Notice how I used schemas there? Yeah, you should specify the schemas. Don’t be lazy. We all do it from time to time, especially in databases where everything is in dbo – but at some point you’ll regret it. Plus, it’s slightly more work for the database engine if you don’t tell it the schema, as it has to check what your default schema is, and see if that object is in there. But more importantly, when your code runs as someone who has a different default schema, it might do something different.

Another pattern that will really make me cringe, Brent04, is when a procedure contains lots of UPDATE statements. I’m sure you know what I mean – this kind of thing:

UPDATE #WorkingTable SET Col2 = Col2 + 1 WHERE Col3 BETWEEN 5 and 10;
UPDATE #WorkingTable SET Col3 = 11 WHERE Col2 > 10;
UPDATE #WorkingTable SET Col2 = Col2 * 2 WHERE Col3 > 10;
–followed by dozens of similar lines

This code tends to have been created by people who have a process they need to follow. A recipe. And they can get it working, but it becomes huge and error-prone, and no one wants to debug it. When someone works out the logic isn’t right – they tack more statements onto the end.
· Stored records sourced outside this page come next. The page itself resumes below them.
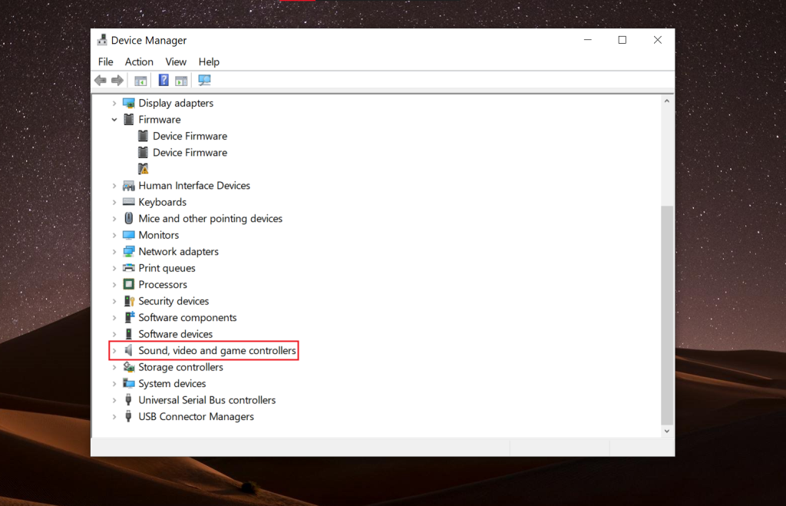
Task: Open the File menu
Action: pyautogui.click(x=105, y=61)
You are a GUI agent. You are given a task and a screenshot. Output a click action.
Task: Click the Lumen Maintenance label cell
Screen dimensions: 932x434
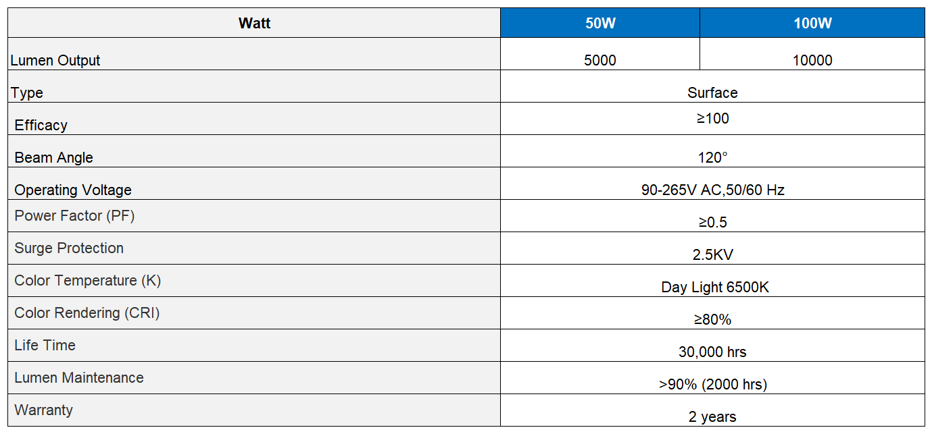coord(254,378)
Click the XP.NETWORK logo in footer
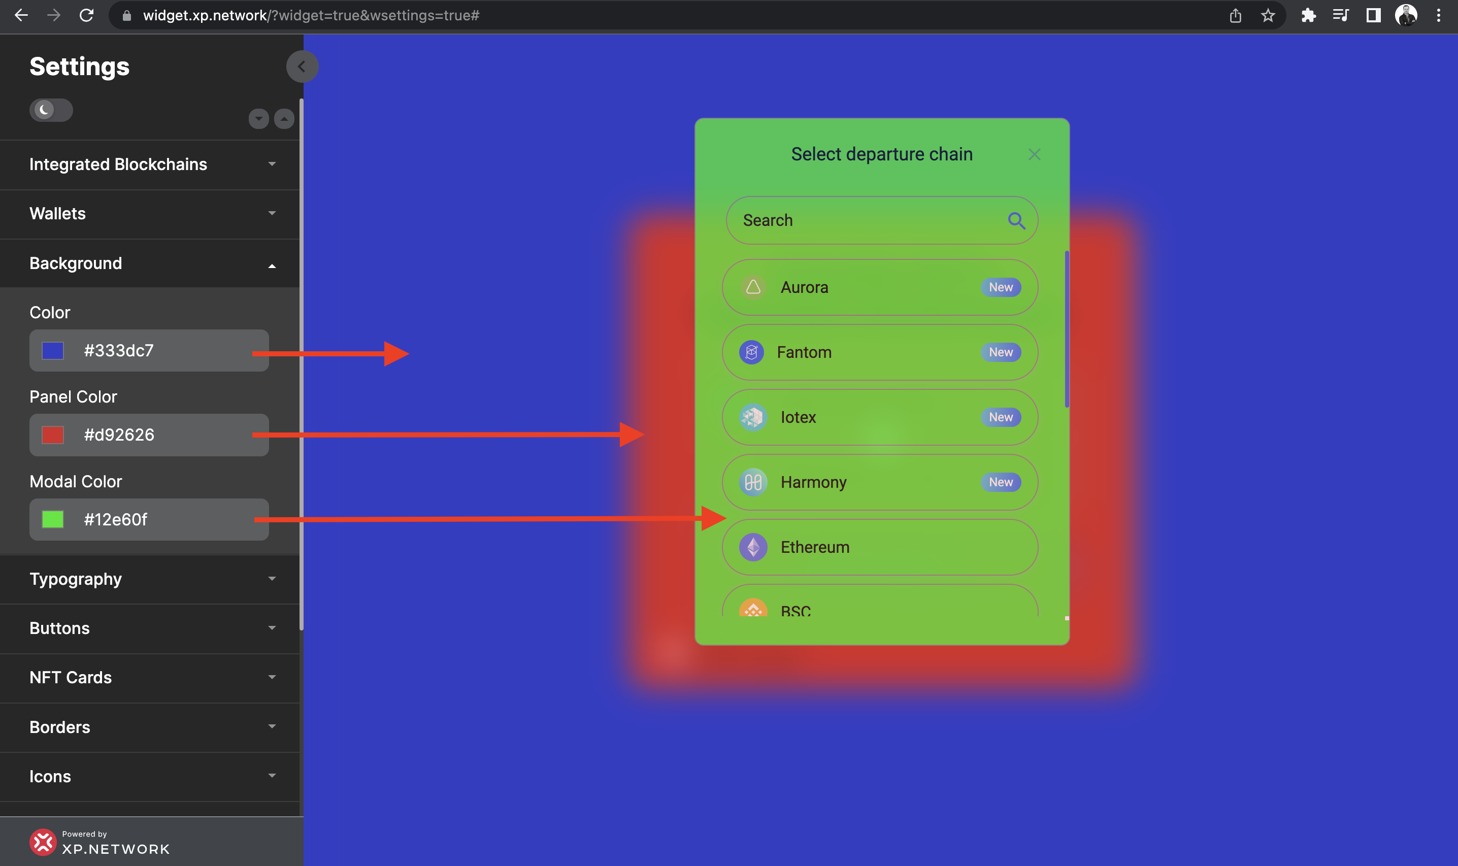 (43, 842)
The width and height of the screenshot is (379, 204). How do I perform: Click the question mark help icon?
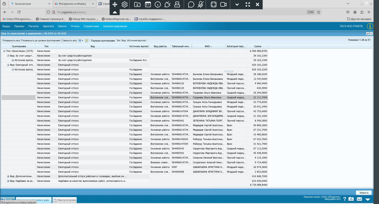pyautogui.click(x=345, y=199)
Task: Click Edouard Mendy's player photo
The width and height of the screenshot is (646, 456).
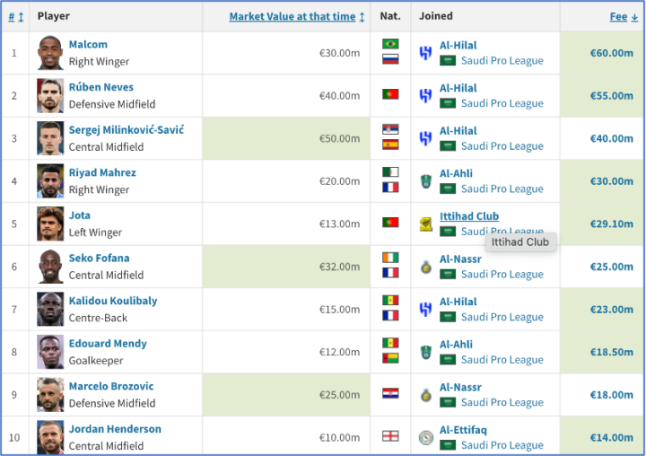Action: [x=50, y=352]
Now, I have my ways of handling this. I start by using a lot of CROSS APPLY clauses to create each new version of the table, with CASE statements to replace the WHERE clauses. It probably looks even more ugly than the list of UPDATE statements, but hopefully does everything in one fell swoop, and after testing the results and tweaking until it’s correct, I can look at the expressions that get used in the plan to figure out what the finished result should be. Worst case, I leave it as the CASE-statement version, which is almost certainly quicker than the series of UPDATE statements, which might look something like this:

UPDATE v0 SET Col1 = v3.Col1, Col2 = v3.Col2, Col3 = v3.Col3
FROM #WorkingTable v0
CROSS APPLY (SELECT v0.Col1, CASE WHEN v0.Col3 BETWEEN 5 AND 10 THEN v0.Col2 + 1 ELSE v0.Col2 END as Col2, v0.Col3) v1
CROSS APPLY (SELECT v1.Col1, v1.Col2, CASE WHEN v1.Col2 > 10 THEN 11 ELSE v1.Col3 END as Col3) v2
CROSS APPLY (SELECT v2.Col1, CASE WHEN v2.Col3 > 10 THEN v2.Col2 * 2 ELSE v2.Col2 END as Col2, v2.Col3) v3
;

If you do this, make sure each CROSS APPLY clause can return exactly one row for each row in the base table (for example, use an aggregate if there’s a FROM clause, or OUTER APPLY and TOP (1), or don’t use a FROM clause and have no filter like in my example).

So, Brent04… you know I could keep writing for a while here. I’m going to suggest that you don’t beat yourself up from all the advice you’ll get from this T-SQL Tuesday event. Bad code exists, and it takes time to get rid of bad habits. Do what works for you. Understand that correctness is more important than performance, and that you need to be coding within your means. If someone (even me) has recommending a method you don’t understand, seek to understand it before you start using it. I see a lot of people who have tried to use patterns they’ve been told are good, but do it wrong and end up with an even bigger mess.

Good luck Brent04 – I guess I’ll see you in about 5 years. I think it was 2009 when we met in person.